It’s been quite a while since I’ve written a post of any sort, but I wasn’t sure what to write or where to start…
It’s now been over 2 years since my stem cell transplant and if I’m honest, the road travelled over the past year and particularly the last few months has been a little rough with a downward slope.
If you’ve followed my *ahem* MS and HSCT journey, you might remember that my 1 year MRI showed no new lesions and that there had even been some lesions reduce in size and all of my symptoms had either improved or stabilised.
My 18 month MRI also showed no new activity, but this didn’t match up with how I was feeling. My walk and gait was weakening and I knew something wasn’t right but the MRI didn’t reflect that.

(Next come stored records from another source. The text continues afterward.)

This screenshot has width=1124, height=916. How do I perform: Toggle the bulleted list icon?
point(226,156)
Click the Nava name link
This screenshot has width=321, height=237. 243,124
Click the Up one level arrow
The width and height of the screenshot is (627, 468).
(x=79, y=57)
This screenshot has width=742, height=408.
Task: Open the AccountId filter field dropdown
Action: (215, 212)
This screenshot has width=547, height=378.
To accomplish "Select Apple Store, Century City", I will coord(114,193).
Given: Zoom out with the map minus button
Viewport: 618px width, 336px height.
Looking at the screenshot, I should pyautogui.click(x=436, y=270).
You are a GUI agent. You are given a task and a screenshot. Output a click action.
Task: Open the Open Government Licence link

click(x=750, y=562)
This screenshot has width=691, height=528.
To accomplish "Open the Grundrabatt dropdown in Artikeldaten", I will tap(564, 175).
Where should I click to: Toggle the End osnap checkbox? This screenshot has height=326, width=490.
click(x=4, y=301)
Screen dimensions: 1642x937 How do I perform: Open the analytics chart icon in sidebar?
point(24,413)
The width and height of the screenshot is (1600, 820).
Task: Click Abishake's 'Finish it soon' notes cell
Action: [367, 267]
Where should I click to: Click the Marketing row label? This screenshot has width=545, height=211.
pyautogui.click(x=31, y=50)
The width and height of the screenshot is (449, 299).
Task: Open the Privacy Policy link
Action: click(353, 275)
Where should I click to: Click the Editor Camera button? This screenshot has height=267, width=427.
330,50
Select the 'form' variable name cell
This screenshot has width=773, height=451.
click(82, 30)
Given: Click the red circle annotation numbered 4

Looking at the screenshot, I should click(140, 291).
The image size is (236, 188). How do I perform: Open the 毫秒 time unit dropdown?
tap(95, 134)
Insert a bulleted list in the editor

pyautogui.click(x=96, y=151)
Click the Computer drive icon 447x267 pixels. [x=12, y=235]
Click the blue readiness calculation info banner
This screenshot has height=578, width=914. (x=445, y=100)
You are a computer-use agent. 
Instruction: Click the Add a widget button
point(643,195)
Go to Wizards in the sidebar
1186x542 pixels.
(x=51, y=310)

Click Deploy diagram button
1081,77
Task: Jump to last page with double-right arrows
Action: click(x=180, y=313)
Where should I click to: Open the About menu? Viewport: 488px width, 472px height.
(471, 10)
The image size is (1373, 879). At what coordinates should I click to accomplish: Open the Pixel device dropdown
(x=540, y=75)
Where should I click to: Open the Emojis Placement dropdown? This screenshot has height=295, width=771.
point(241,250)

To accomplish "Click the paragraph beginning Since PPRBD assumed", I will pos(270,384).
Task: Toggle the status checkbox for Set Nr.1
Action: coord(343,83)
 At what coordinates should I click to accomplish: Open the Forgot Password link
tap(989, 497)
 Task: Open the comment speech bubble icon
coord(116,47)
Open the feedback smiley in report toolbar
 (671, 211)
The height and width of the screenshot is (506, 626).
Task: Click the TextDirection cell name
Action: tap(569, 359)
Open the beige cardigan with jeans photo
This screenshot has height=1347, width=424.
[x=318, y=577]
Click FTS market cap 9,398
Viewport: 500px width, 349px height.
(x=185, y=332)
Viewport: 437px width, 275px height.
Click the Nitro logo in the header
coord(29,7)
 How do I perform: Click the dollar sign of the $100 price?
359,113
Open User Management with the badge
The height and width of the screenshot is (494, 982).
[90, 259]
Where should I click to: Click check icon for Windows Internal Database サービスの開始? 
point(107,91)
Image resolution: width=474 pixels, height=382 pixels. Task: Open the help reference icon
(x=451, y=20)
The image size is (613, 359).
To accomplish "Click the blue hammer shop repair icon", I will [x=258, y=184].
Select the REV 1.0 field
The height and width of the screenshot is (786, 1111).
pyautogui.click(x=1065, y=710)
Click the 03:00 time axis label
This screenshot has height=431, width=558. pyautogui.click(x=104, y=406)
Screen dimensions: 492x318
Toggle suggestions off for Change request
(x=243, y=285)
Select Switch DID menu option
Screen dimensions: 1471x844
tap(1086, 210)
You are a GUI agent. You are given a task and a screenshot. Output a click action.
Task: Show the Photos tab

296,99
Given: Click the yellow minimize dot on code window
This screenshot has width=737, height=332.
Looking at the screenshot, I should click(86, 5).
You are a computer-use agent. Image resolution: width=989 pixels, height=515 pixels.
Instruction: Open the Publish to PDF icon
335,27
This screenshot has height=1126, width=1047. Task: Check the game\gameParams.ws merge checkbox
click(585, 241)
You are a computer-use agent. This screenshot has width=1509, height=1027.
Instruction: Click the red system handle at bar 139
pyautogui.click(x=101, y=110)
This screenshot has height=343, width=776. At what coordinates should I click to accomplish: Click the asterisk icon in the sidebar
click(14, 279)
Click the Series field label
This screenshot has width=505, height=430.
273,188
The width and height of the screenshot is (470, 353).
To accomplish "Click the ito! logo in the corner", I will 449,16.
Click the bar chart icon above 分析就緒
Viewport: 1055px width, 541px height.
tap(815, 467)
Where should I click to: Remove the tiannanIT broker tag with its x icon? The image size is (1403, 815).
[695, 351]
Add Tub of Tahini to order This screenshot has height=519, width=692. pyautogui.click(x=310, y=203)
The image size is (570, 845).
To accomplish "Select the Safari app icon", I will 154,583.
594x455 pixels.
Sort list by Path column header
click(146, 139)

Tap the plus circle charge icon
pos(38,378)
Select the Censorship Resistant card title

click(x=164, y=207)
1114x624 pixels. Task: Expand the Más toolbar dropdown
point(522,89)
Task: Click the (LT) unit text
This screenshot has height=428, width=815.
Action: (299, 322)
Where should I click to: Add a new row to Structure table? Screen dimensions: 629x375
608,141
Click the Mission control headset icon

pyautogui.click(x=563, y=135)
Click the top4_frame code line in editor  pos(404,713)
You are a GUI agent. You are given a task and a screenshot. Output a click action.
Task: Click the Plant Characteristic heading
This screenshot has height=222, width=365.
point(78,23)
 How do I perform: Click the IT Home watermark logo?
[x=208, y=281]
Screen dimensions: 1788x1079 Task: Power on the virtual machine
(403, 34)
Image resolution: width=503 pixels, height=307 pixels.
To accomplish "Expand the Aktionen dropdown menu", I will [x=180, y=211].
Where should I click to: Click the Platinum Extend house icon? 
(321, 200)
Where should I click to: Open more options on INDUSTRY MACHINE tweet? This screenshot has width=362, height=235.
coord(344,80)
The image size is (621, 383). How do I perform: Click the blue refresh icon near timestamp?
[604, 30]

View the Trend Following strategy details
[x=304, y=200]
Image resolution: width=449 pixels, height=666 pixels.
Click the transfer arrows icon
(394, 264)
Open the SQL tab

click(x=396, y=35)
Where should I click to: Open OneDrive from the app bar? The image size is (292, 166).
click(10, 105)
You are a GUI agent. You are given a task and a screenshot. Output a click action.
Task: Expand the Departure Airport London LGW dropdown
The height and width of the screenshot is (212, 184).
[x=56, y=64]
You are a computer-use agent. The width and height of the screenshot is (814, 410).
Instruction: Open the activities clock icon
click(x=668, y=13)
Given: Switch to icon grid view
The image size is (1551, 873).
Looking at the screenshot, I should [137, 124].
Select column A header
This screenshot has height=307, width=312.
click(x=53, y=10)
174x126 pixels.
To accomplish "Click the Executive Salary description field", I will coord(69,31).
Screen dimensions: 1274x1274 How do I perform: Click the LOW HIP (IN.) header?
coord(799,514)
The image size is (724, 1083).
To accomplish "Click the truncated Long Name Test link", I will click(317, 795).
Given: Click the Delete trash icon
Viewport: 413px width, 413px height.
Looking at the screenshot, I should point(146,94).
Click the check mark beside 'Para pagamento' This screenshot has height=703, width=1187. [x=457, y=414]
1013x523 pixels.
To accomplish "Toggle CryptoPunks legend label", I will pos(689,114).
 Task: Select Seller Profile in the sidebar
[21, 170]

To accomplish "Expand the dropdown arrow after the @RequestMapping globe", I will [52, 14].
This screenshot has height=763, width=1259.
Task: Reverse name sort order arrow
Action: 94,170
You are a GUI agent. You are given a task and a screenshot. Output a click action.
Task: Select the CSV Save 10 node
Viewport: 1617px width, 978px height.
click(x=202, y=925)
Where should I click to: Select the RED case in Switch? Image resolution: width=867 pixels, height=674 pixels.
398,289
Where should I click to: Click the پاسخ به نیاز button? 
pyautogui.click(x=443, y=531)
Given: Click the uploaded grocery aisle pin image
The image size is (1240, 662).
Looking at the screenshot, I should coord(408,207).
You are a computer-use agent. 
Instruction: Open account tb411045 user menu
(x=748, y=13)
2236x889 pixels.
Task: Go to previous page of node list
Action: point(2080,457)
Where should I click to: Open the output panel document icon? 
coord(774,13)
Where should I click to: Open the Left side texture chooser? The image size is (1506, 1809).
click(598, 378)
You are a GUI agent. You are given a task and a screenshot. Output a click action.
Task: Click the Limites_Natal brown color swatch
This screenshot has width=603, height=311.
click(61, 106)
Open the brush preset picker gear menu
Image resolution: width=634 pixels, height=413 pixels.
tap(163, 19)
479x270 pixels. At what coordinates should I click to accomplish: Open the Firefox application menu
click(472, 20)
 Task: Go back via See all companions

Had I been ill? No, not a day since treatment. Was I over doing things? No. Rest more? Do more? Too hot? Too cold? UTI? No. Infection? Injection? No. Was it just the proverbial roller-coaster that’s touted on all the forums with a diagram? Was it something new? No. No. Nope, nothing. Nothing aligned. Nothing explained it.
I struggled, particularly over the Christmas period. It’s not my favourite time of year anyway so I became isolated. There were tears, often. There were no answers.
I knew I knew that something wasn’t right.
Then an MRI in January showed some lesion activity. Fuck it. #sorry #notsorry
While it’s not what I wanted to hear, but the reality is that HSCT will not stabilise activity or progression for about 20% of those who undergo treatment.
In much the same way chemotherapy does not always work for cancer 1st time round, there’s a always a Plan B – more chemo, surgery, radiation etc… There’s options that can be put into action or go looking for Plan C, or D, or E…. No one questions that?
So, I’m not giving in or up without seeing this HSCT thing through.
This isn’t so short is it? #soz
Right, so after consulting with Dr. Fedorenko who’d been kept in the loop since I suspected something was wrong he finally recommended I start a course of Rituximab or Mitoxantrone. Both are chemotherapy drugs that have the ability to varying extents suppress the immune system again, kill of the active cells but without the re-infusion of any stem cells. They also won’t make my hair fall out.
Note: Medical descriptions are not text-book definitions or descriptions, just my lay interpretation for explanation purposes.
I went to see my haematologist that looked after me at home immediately after transplant. You know what he said? Nothing. He’s gone and retired. What the?
So I saw his replacement, nice doctor a clinical haematologist and he knew his game and on board. Excellent. No. Don’t be daft, it couldn’t be that easy could it? He understood what was needed and has the ability to administer the recommended drug but blurring the lines of neurology and hematology as HSCT does he wasn’t prepared to captain that ship. So, back onto my neurologist who’s been supportive of my choices but not an advocate for HSCT. She’s all yep, that’s an option but prescribing those drugs isn’t in her scope… ¯\_(ツ)_/¯
So I contact THE GUY here in Australia. Dr. Colin Andrews in Canberra, ACT. He’s the shiz and HSCT advocate. He does not see the blurred lines and he agreed to see me.
Finally a break in the rain, and off to Canberra I go.
Dr Andrews is 2nd nicest medical professional after Dr. Fedorenko and my original haematologist who took himself off the list. ¯\_(ツ)_/¯
I was pretty confident he’d captain the ship and tell me and the others in my medical team what’s what and he did. #squadgoals
He was cautious and considered and wise.
It’s only my walk and gait that have really been affected by this new activity which correlates to the location of the lesion activity on my spine (all other symptoms remain stable or improved) but there’s a chance that I could be transitioning to SPMS so Mitoxantrone it is, Rituximab would be ineffective.
Mitoxantrone is pretty potent and you can only have 10 doses in a lifetime and with that comes a 1/400 chance of developing leukemia. I’m only going to have 3 doses (IV) over 3 months, and there are no leukemia stats on that. Praise be.
What will this do? It may make me ill for a day or two, but big picture wise it will kick the active MS cells back into submission and potentially get my walk back.
So that’s where I’m at. I have a plan. Yay.
With this renewed hope, I plan to get this page and making my FSJ page on Facebook active again. Not just about MS and HSCT but about stuff. Stuff I’m interested in factual or funny, pictures or posts or memes to share or just stuff that I have an opinion on and want to write about and or share.
I named this blog and the FunSizeJaney FB page purposely without MS or HSCT in the title because there’s so much more to me.
So, here goes… #standby.
Note: HSCT forum members, be your own best advocate – it’s not always the bloody rollercoaster that is so often touted. Sadly, there are few of us (more than you think) and many bunker down and put themselves first and do what they need to do without potentially feeling like they’re bringing the community down after all the success stories that are more frequently reported.
The reality is it’s not all rainbows and unicorns.
It is for many, if not most ~ but not all. HSCT is still the way to beat MS and no one I know of has any regrets.